Tahun 2018, ketertinggal infrastruktur desa secara perlahan mulai diatasi. Saat ini setiap desa telah membangun jalan desa yang jika diakumulasikan seluruh desa di Indonesia maka panjangnya mencapai 191,600 kilo meter. Terbangun jembatan 1.140.378 meter, 8.983 unit pasar, 5.371 unit tambatan perahu, 4.175 embung yang berfungsi cadangan air, 58.931 unit irigasi, dan 37.830 unit kegiatan Badan Usaha Milik Desa, serta terbangun 19.526 unit sarana olahraga.

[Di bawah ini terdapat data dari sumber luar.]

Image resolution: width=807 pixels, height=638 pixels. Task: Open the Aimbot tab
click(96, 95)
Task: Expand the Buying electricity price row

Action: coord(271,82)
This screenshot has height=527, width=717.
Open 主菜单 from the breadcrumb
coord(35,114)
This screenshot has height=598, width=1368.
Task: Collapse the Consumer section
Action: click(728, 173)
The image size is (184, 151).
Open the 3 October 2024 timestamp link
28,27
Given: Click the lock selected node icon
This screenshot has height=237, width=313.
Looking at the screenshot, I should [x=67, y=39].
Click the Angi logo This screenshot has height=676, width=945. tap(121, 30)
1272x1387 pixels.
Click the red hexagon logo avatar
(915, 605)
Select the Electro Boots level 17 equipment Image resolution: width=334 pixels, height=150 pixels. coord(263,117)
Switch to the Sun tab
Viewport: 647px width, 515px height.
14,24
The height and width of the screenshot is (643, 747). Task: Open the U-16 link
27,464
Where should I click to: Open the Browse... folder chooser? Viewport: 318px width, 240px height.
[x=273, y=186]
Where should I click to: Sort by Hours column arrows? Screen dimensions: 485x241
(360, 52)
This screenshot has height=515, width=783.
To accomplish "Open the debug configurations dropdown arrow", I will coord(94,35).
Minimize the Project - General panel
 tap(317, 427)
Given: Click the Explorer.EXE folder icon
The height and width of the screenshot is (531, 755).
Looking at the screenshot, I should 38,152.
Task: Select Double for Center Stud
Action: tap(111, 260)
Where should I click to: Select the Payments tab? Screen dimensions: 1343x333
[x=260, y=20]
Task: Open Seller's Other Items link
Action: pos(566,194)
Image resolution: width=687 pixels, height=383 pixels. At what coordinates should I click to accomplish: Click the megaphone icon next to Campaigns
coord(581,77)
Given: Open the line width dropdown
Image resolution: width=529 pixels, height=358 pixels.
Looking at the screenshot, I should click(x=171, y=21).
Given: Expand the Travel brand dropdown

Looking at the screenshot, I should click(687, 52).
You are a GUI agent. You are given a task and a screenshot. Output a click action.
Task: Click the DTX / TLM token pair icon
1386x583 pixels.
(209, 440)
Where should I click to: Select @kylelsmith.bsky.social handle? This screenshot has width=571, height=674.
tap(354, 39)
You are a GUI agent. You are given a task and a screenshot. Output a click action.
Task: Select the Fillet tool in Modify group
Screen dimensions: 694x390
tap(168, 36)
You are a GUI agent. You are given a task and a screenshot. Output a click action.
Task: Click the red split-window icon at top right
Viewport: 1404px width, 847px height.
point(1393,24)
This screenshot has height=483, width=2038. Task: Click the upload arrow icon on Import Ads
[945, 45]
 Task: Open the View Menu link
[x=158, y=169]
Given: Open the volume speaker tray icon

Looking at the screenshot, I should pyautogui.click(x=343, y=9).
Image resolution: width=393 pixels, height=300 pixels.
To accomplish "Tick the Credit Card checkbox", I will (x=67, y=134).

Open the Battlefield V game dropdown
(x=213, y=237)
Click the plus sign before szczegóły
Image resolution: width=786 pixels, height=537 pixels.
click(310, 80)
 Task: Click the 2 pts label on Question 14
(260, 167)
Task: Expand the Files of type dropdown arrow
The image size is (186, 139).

Selain jenis infratruktur yang berfungsi menunjang aktivitas ekonomi warga desa seperti di atas, juga melalui dana desa terbangun infrastruktur yang bertujuan untuk meningkatkan kualitas hidup masyarakat desa. Dalam kurun waktu 2015-2018 telah terbangun fasilitas air bersih 959.569 unit, 240.587 MCK, sebanyak 45/169 sumur, sebanyak 9.692 unit polindes, sebanyak 24.820 posyandu, dan juga terbangun sebanyak 50.854 PAUD (Sumber; Kemendes PDTT).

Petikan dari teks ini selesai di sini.